SCROLL TO CONTINUE WITH CONTENT
Dirinya saat itu memiliki 5 proyek pengerjaan lemari yang uang mukanya atau down payment (DP) dari konsumen telah dibayarkan. Sayangnya, Rias telah menghabiskan uang tersebut untuk judi online.
Rias kemudian sempat berpikiran kabur dari rumahnya di Kelurahan Bulo, Kecamatan Walenrang, Luwu menuju Kota Palopo. Namun, saat dalam perjalanan, pelaku tiba-tiba melihat sebuah agen bank yang hanya dijaga oleh seorang wanita sehingga terlintas niat jahat.
"Rencana saya mau saja melarikan diri ke Palopo, tidak mau pulang ke rumah dulu. Pas saya lewat di BRILink situ terpikirkan karena saya lihat dia sendiri, perempuan itu sendiri jaga," ungkapnya.
Dia lantas memutar balik kendaraannya menuju lokasi kejadian. Aksinya dilakukan dengan mencoba masuk melewati pintu belakang. Namun keberadaannya diketahui korban yang langsung berteriak.

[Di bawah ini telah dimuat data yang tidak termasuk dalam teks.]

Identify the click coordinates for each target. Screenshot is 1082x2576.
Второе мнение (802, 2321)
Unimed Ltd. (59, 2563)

"Karena jalannya dari belakang saya rencana cuma mau ambil brankasnya saja terus lari, tapi karena baru satu langkah masuk dia sudah lihat saya, langsung berteriak, makanya saya cepat ambil itu batu, saya pegang baru saya pukul 3 kali," bebernya.
Andarias mengaku memukul korban pada bagian kepala. Setelah korban tak berdaya, pelaku kemudian membawa kabur brankas yang ada di lokasi.

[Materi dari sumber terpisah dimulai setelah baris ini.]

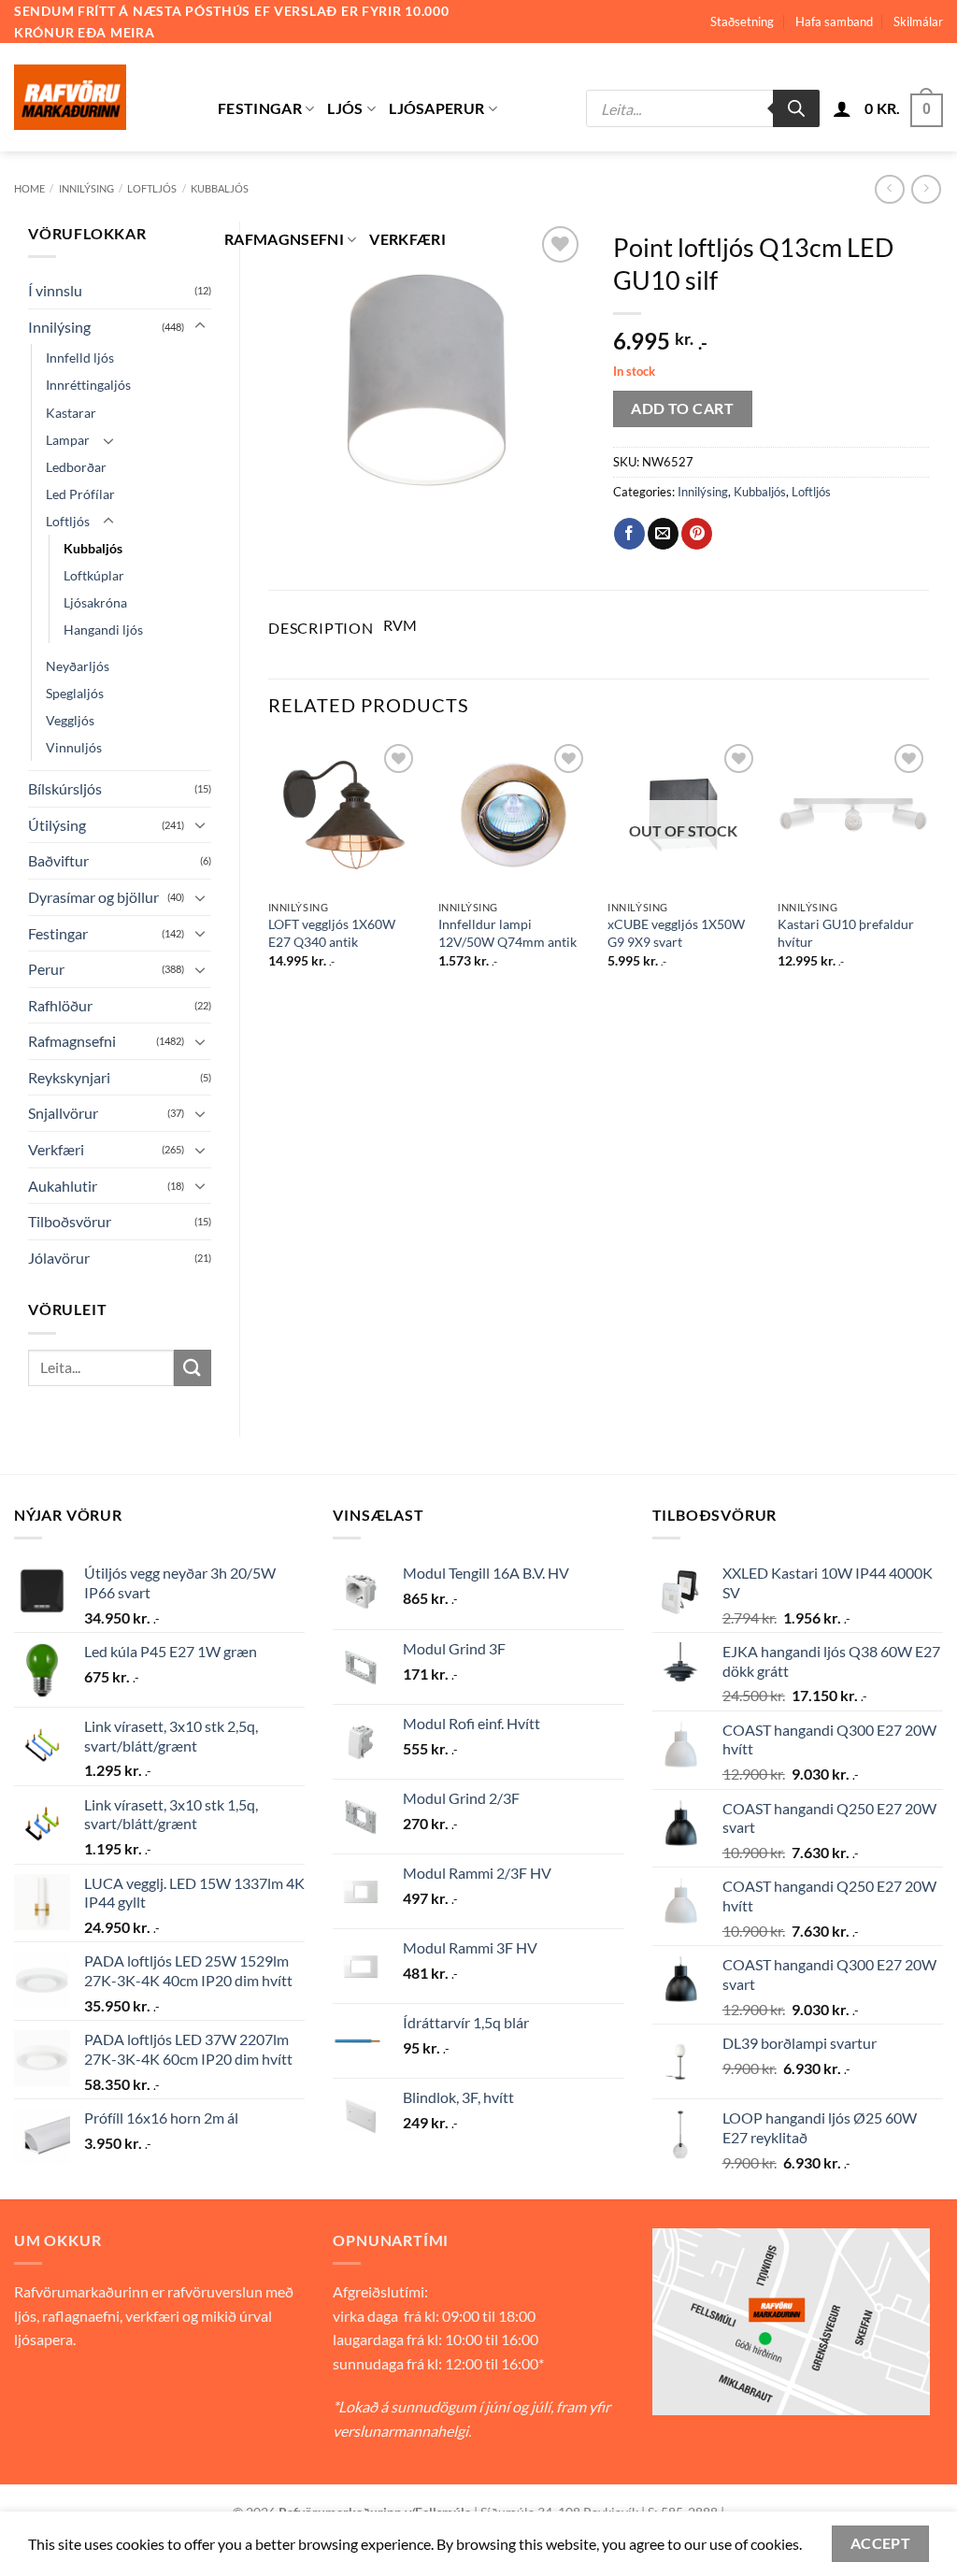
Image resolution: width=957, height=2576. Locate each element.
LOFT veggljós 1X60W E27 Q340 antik (331, 933)
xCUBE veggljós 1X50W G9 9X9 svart (676, 933)
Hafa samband (834, 21)
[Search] (796, 108)
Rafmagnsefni (284, 239)
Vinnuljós (74, 747)
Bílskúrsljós (65, 788)
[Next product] (889, 189)
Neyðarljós (77, 666)
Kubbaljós (93, 548)
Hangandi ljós (103, 629)
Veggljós (70, 720)
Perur (46, 969)
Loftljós (152, 188)
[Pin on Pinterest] (696, 534)
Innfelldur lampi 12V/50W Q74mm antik (507, 933)
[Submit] (192, 1368)
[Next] (928, 870)
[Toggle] (200, 326)
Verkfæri (407, 239)
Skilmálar (918, 21)
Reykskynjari (69, 1077)
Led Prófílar (80, 494)
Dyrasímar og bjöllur (93, 897)
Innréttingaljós (88, 385)
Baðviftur (58, 860)
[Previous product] (925, 189)
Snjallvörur (63, 1113)
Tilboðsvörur (69, 1221)
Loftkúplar (94, 575)
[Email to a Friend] (663, 534)
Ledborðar (76, 467)
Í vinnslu (55, 290)
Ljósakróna (95, 602)
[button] (842, 108)
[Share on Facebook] (629, 534)
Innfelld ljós (80, 357)
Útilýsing (57, 825)
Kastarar (71, 413)
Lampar (68, 440)
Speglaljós (75, 693)
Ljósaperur (436, 108)
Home (29, 188)
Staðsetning (742, 21)
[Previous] (269, 870)
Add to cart (682, 408)
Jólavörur (59, 1258)
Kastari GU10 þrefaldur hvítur (846, 933)
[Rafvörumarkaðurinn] (102, 97)
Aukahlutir (62, 1186)
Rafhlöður (60, 1005)
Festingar (260, 108)
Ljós (345, 108)
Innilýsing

"Iya (saya) ambil brankas 13 juta lebih, rencananya dipakai bayar utang dengan beli bahan (lemari)," ucapnya.
Andarias menjelaskan, dirinya kemudian pulang ke rumah membawa brankas tersebut. Dia kemudian memilih kabur ke Manado usai melihat dirinya viral di media sosial.
"Langsung lari ke rumah dulu satu malam, nanti siang jam 11 lewat karena di Facebook sudah ada foto saya dipajang, saya langsung lari pakai motor," tutupnya.
Jejak Kejahatan Rias
Dirreskrimum Polda Sulsel Kombes Setiadi Sulaksono mengatakan pelaku merupakan residivis yang tercatat pernah terlibat kasus penganiayaan berat pada 2007 yang ditangani Polres Palopo. Tersangka juga tercatat pernah melakukan pembunuhan di Makassar pada 2004 dan ditangkap 2008.

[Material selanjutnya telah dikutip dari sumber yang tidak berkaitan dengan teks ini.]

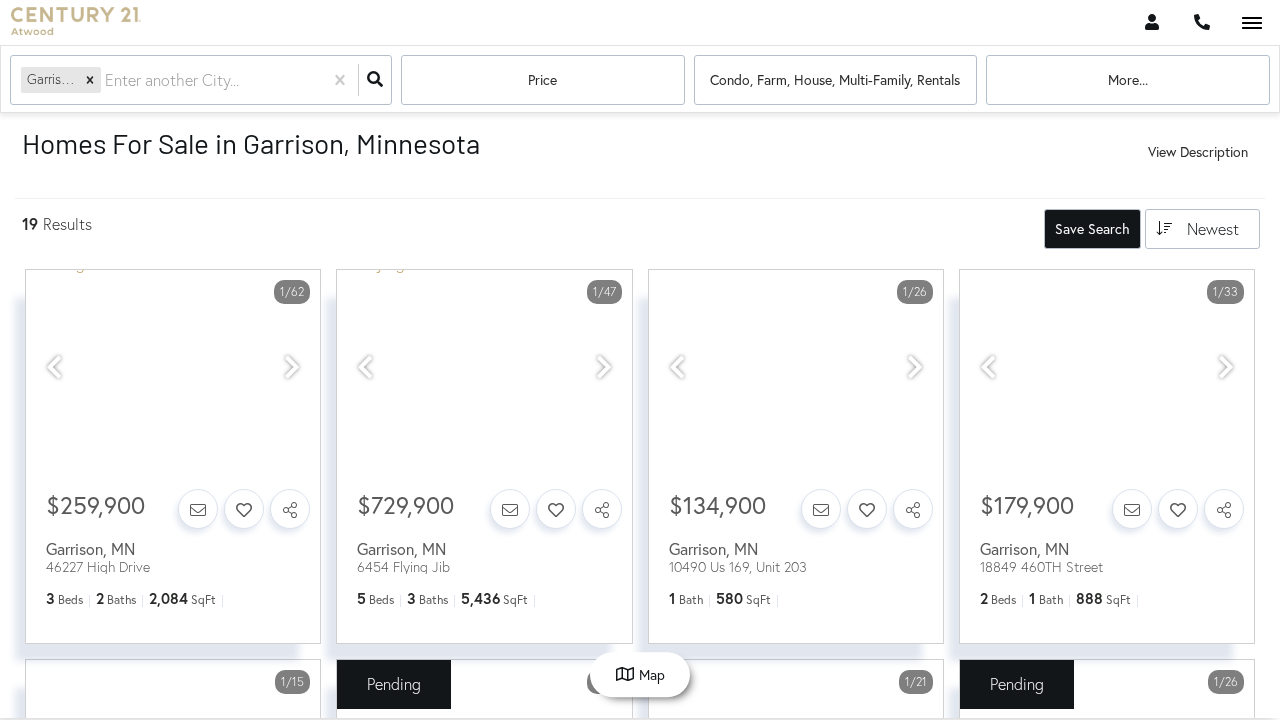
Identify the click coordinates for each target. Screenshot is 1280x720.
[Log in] (1151, 22)
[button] (90, 79)
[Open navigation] (1251, 23)
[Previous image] (54, 368)
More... (1128, 79)
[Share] (290, 509)
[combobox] (107, 80)
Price (542, 79)
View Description (1198, 151)
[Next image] (292, 368)
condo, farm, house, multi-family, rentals (835, 79)
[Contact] (198, 509)
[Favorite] (244, 509)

"Pelaku memang residivis, dia pernah melakukan kasus penganiayaan berat pada 2007 di Polres Palopo. Terus di 2004 lagi, dia melakukan pembunuhan dan 2008 baru ditangkap di Makassar," ungkap Setiadi.
Dia menambahkan, pelaku berniat mengganti uang istrinya yang telah habis dipakai judi online. Untuk mengganti uang tersebut, tersangka kemudian mendatangi TKP dan melihat adanya kesempatan melakukan aksi kejahatan.
"Sebenarnya tidak ada keinginan juga untuk menghabisi nyawa dari korban, jadi pada saat dilihat korban waktu itu berteriak. Ada batu untuk ganjelan pintu, dihantam 4 kali ke korban," katanya.